▸ What needs to be done: Give the lines of the records below as a JSON list of strings, one string per line, leaving out blank lines and the pictures.

▸ Dataset:
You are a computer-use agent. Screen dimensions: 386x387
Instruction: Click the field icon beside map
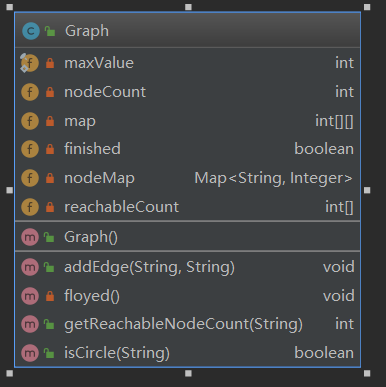30,121
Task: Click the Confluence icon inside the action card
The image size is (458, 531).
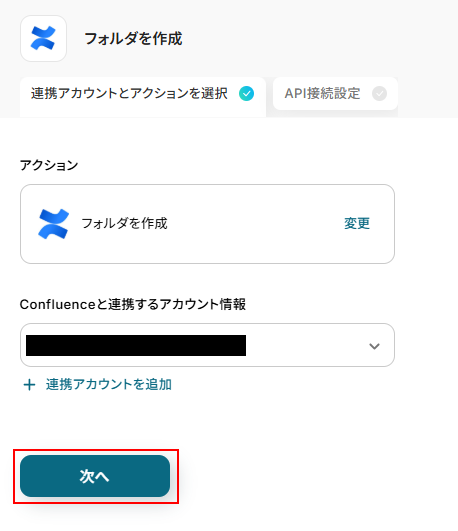Action: pyautogui.click(x=54, y=224)
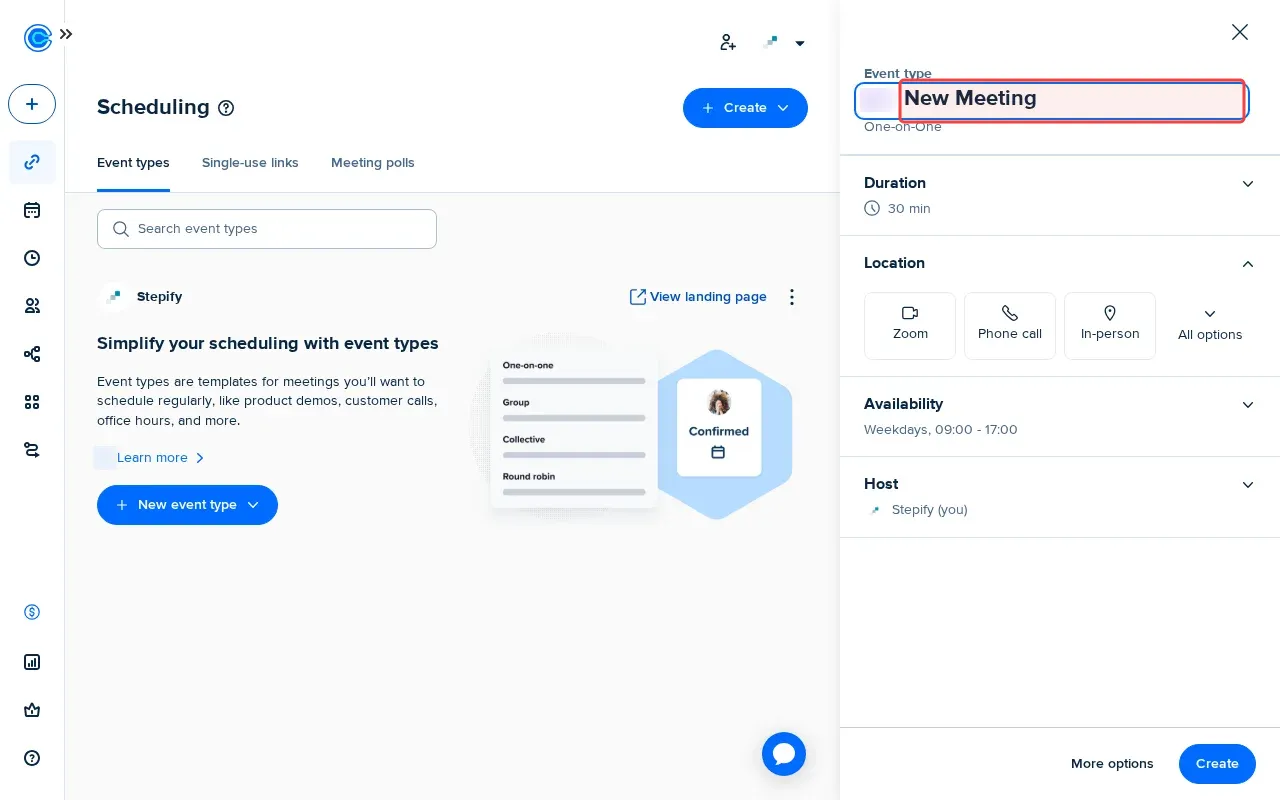Switch to Single-use links tab
Image resolution: width=1280 pixels, height=800 pixels.
click(x=250, y=163)
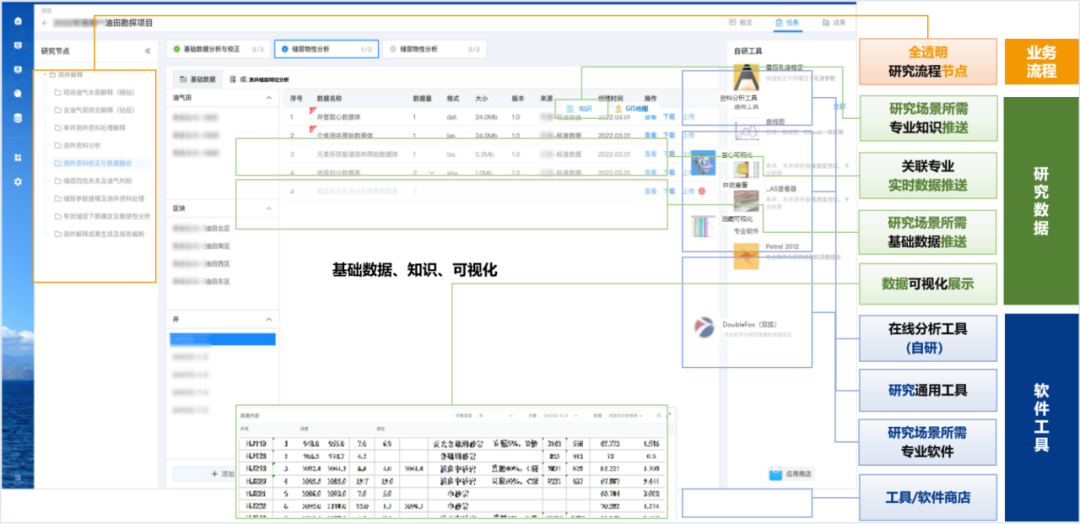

▸ Written response:
[
  "You are a computer-use agent. Screen dimensions: 386x387",
  "Instruction: Click the field icon beside map",
  "30,121",
  "Task: Click the Confluence icon inside the action card",
  "The image size is (458, 531).",
  "Action: pyautogui.click(x=54, y=224)",
  "Switch to Single-use links tab",
  "Image resolution: width=1280 pixels, height=800 pixels.",
  "click(x=250, y=163)"
]